# PROBLEM STATEMENT
Find the line that contains "Given: Click the あわぎん本支店窓口の営業 row label". Output it and every line after it to the end of the records, exactly as they appear.

Stored data:

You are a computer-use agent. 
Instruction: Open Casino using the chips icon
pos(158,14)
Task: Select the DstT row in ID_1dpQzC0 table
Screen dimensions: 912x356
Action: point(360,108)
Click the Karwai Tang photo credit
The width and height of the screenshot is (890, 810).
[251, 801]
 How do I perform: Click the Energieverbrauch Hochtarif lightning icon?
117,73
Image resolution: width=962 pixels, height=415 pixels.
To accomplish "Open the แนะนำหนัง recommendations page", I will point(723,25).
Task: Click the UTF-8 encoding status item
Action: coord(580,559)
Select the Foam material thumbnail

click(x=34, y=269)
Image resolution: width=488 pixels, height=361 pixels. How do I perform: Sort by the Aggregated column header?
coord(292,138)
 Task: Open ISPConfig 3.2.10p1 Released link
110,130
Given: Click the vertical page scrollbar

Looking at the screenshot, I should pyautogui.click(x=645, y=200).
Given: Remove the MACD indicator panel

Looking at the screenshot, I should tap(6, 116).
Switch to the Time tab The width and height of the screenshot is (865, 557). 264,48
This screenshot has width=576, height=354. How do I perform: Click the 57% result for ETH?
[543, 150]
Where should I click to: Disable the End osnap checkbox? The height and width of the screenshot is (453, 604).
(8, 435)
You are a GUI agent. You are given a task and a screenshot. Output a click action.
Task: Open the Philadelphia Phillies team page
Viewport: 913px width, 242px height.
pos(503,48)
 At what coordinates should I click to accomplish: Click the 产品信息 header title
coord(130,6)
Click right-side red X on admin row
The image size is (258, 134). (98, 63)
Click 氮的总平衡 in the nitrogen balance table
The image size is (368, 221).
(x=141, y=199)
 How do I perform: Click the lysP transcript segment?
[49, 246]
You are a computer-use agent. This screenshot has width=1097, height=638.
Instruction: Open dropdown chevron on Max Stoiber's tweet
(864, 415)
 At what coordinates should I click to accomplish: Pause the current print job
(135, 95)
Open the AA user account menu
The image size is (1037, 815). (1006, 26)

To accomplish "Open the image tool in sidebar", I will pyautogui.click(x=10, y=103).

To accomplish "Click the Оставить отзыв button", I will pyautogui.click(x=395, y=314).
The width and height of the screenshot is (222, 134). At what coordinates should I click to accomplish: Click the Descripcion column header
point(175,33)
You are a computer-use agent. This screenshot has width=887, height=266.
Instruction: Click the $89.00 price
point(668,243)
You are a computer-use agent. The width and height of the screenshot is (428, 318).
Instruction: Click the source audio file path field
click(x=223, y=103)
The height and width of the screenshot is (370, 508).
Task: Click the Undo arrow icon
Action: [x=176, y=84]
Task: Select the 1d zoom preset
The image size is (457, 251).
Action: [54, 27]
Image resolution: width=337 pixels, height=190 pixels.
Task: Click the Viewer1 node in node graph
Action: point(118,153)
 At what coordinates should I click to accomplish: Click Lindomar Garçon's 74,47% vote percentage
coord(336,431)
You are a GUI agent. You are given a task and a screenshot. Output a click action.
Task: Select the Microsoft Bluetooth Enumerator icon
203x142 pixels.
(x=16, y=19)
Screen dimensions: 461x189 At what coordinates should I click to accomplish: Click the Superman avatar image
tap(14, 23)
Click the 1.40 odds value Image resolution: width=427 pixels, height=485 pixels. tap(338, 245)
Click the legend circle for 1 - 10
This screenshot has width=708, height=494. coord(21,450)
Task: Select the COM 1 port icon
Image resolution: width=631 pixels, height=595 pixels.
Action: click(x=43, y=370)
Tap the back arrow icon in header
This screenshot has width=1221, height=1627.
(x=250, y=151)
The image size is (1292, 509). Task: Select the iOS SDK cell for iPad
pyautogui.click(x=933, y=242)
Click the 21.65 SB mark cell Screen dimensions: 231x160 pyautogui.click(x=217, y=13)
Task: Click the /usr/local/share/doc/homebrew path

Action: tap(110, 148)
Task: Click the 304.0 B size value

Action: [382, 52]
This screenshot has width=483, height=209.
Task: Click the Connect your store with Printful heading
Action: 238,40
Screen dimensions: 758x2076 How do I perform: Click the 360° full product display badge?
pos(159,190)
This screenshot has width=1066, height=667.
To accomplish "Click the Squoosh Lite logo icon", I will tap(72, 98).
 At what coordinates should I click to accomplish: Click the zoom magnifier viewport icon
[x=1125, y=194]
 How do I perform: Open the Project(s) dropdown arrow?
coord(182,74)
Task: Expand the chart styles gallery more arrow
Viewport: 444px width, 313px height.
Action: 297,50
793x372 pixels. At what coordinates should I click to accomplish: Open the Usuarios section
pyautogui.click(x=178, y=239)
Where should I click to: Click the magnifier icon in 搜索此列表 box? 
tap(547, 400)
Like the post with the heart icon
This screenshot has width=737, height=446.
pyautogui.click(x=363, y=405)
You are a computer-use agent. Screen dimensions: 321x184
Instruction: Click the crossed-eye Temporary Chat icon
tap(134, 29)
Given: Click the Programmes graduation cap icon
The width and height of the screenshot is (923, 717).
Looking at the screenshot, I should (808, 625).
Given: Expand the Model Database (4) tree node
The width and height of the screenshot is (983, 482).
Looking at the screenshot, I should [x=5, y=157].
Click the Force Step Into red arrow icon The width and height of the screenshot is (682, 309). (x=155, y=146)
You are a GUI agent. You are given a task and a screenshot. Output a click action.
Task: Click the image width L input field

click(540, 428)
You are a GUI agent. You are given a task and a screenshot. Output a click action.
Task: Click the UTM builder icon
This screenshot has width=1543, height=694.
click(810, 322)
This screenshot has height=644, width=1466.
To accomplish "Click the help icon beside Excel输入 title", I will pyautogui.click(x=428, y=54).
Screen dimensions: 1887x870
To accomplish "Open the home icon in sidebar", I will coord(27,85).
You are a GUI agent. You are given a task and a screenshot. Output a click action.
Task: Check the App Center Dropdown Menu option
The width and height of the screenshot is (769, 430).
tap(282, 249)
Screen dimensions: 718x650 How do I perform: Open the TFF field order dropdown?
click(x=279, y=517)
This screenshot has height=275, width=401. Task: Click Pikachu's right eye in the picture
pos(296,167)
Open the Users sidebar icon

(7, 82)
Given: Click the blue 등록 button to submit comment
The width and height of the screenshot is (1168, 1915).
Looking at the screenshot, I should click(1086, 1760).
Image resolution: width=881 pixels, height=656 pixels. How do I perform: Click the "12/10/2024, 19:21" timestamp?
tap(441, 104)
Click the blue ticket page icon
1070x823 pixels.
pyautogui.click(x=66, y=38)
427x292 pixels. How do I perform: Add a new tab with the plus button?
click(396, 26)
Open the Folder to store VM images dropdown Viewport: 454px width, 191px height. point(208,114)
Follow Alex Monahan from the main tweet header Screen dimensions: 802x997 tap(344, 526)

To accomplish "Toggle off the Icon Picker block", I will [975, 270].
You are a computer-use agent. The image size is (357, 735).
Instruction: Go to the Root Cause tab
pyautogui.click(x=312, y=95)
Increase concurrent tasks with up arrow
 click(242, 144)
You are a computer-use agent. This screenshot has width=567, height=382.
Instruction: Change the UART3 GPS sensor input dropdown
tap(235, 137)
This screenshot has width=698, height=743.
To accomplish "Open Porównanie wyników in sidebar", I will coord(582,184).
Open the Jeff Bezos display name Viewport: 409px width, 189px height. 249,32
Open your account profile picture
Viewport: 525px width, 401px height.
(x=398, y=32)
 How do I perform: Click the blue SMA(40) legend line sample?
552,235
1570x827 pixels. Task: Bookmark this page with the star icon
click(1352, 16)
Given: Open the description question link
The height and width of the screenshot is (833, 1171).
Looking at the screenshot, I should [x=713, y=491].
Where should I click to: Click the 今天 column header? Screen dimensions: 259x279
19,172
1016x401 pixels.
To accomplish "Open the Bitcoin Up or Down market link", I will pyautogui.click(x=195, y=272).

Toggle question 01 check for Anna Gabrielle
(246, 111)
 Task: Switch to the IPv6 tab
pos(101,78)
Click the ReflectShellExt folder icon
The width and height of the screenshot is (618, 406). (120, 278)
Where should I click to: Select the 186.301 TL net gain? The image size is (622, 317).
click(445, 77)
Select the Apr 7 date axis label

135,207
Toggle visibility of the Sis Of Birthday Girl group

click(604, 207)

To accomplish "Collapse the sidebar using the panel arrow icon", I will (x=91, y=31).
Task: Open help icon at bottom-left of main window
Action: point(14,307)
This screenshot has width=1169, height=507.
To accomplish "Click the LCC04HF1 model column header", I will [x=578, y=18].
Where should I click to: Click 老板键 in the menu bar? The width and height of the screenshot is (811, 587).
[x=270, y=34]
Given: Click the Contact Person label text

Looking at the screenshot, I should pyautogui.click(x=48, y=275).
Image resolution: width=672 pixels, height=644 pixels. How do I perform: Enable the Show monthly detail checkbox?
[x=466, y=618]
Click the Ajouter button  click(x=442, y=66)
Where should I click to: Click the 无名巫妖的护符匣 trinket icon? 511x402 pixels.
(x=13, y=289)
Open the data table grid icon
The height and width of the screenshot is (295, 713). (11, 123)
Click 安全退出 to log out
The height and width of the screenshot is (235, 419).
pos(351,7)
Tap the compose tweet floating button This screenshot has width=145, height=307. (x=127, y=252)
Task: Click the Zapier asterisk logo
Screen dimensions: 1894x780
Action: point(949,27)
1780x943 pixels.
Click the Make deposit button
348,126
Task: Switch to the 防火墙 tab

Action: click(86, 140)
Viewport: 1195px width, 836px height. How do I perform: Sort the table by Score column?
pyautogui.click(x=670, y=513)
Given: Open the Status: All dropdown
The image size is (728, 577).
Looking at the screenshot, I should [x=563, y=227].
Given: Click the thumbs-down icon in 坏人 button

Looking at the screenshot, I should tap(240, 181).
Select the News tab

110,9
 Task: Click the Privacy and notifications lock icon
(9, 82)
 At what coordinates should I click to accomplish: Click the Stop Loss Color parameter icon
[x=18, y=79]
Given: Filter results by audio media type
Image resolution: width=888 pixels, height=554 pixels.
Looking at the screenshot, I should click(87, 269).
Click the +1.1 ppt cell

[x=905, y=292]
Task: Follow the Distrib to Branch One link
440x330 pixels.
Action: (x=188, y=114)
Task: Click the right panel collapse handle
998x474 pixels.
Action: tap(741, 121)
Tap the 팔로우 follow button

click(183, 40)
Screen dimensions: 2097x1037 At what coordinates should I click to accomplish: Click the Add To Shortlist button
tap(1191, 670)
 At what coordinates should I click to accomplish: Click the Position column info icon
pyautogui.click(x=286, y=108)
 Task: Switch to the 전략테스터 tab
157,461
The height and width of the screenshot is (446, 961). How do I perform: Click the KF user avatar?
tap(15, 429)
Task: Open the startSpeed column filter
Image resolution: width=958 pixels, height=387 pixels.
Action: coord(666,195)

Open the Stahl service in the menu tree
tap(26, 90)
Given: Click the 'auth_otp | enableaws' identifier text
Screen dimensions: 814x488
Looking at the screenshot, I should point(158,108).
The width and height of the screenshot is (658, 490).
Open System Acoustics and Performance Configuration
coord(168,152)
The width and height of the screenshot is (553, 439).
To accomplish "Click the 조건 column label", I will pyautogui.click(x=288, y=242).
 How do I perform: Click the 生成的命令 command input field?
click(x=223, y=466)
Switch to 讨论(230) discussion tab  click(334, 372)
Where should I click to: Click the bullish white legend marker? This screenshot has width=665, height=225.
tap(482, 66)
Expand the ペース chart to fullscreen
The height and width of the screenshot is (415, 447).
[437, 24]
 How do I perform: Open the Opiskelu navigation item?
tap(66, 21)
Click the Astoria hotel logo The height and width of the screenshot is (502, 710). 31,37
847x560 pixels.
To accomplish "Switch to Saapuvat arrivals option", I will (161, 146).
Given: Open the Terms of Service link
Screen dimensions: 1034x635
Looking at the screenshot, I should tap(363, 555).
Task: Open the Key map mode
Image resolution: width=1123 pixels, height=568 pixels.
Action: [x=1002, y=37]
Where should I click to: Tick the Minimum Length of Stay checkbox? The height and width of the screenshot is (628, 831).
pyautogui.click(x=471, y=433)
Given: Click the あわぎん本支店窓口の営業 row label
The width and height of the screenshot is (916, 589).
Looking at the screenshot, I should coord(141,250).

# EXERCISE SOLUTION
Given: Click the あわぎん本支店窓口の営業 row label
The width and height of the screenshot is (916, 589).
Looking at the screenshot, I should coord(141,250).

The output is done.